» **PROVIDED PASSAGE**:
He tossed off ideas for new projects with an energy no less scattered and feverish. One was a novella-length profile of Babe Paley, called Heliotrope, after the purple-flowered plant she so much admired. Another was an account of his friendship with Cecil Beaton, who died in January; The Siamese Twins Visit Siam Truman titled it, a reference to their 1958 trip to the Orient. For a time he also contemplated writing an autobiographical work about his alcoholic years with John, deciding in the end that their relationship defied his comprehension. “I don’t think I’ll ever write about what happened to me with John,” he sorrowfully concluded. “I don’t think I see the truth. What happened between us was too complicated, too idiotic. I could write it as a comedy, but it wouldn’t be true, because there was nothing funny about it. But if I wrote it as something serious, it would be ridiculous. People would say that if this person O’Shea is really as dreadful as all that, then Capote must be a complete moron for having become involved with him.”
For a year it had seemed that he had managed to escape that complicated, idiotic relationship. But as the new decade began, it was clear that he had not: he was lost in a maze of multiple obsessions, a sunless labyrinth from which were excluded reason, understanding, sanity itself. Once more that most improbable of figures—an overweight, bombastic, and sometimes violent fifty-one-year-old alcoholic—occupied his dreams and dominated both his heart and his mind. “I told everybody I had forgotten about him, and I thought that I had,” he said. “But I hadn’t.”
His excuse for starting up again was John’s request for permission to sell his television script of “Children on Their Birthdays,” a favorite story of Truman’s youth which Truman, in happier days, had encouraged him to adapt. When Truman now refused to grant him rights, claiming that he too had written a scenario, John irately demanded that Truman send it to him—he would judge its worth. “If Truman feels that some of the material in his lately-written script has enough merit to be included in my script,” he wrote Alan Schwartz on March 4, “I have no objection to appraising his version with the proviso that I will detail, in writing, precisely what items in his version which differ from my version, I might be interested in adding to my version.”
Instead of laughing at such comical chutzpah, Truman was incensed. But what stuck in his eye was John’s further statement that his greatest desire was to forget “the strange interlude of our former relationship.” A hundred heartfelt pledges of love and devotion could not have reignited Truman’s ardor more successfully than those few contemptuous words. Forget! Truman would tell him when he could forget! And so resumed his never-ending struggle to humble Charlie Middleclass. “My big mistake was in not following through after his car was destroyed,” he said. “That really scared him. I should have had some guys take him out into the desert and beat him up. That would have fixed him.”

» **STORED DATA**:

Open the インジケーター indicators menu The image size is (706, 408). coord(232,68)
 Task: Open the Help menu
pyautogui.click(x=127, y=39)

» **REQUIREMENT 1**: Check statements (a), (b), and (c) against the passage about Truman and John. For each, answer yes or no and quote the exact words from the passage that decide it. (a) Heliotrope was planned as a profile of Babe Paley. (b) Truman gave John permission to sell his script of "Children on Their Birthdays." (c) Cecil Beaton died in March.
» **REQUIREMENT 2**: Pick up the passage about Truman and John after its final sentence and write what follows.
You can set the lines aside; they play no part in what comes next.

» **RESULT 1**:
(a) Yes: "One was a novella-length profile of Babe Paley, called Heliotrope"
(b) No: "When Truman now refused to grant him rights"
(c) No: "who died in January"

» **RESULT 2**:
Belatedly attempting to correct that oversight, he resurrected the hoary claim that John had stolen the “Severe Insult to the Brain” chapter of Answered Prayers. “I need those pages,” he avowed. “I can’t do without them. Every word was perfect. That chapter has the climax of the book, a real surprise that no one could guess, and I’ve always been afraid that John would show it to somebody who would give the secret away. It’s a terrible thing he did, but then he’s a terrible man. You think of the worst thing anybody could do—the absolute worst—and Johnny will do something three times as bad.”
As John still kept his address secret, picking up his mail at a post-office box, Truman hired a Beverly Hills private detective, Joel Michael, to track him down and retrieve those precious pages. “Truman wanted to kill him, and I think he was deadly serious about it,” said Michael. “His suggestion was ‘Let’s find him and do something.’” But John, who had played this game of hide-and-seek before, was not easy to find. Learning that he was once more being sought, he moved around so quickly that even a professional like Michael was hard pressed to locate him. The one time the detective did spot him, walking along Santa Monica Boulevard, John managed to lose him.
Eagerly following the hunt from New York and Long Island, Truman telephoned Michael late every night, Saturdays and Sundays included, to discuss possible leads. “After a time the manuscript became secondary to him,” said Michael. “It was the chase rather than the catch that interested him. He loved the idea that O’Shea was running and hiding and that we had scared the hell out of him. What really excited him—you could hear it in his voice—was the thought that O’Shea was literally falling apart.” That was not far from the actual fact, and on May 12, 1980, hoping to end the pursuit, John wrote Joe Fox at Random House to formally deny that he possessed anything “remotely connected” to Answered Prayers. If Truman claimed otherwise, John tartly advised, Random House should “consider the source, and refer to the expertise of Gore Vidal concerning T.C.’s veracity.”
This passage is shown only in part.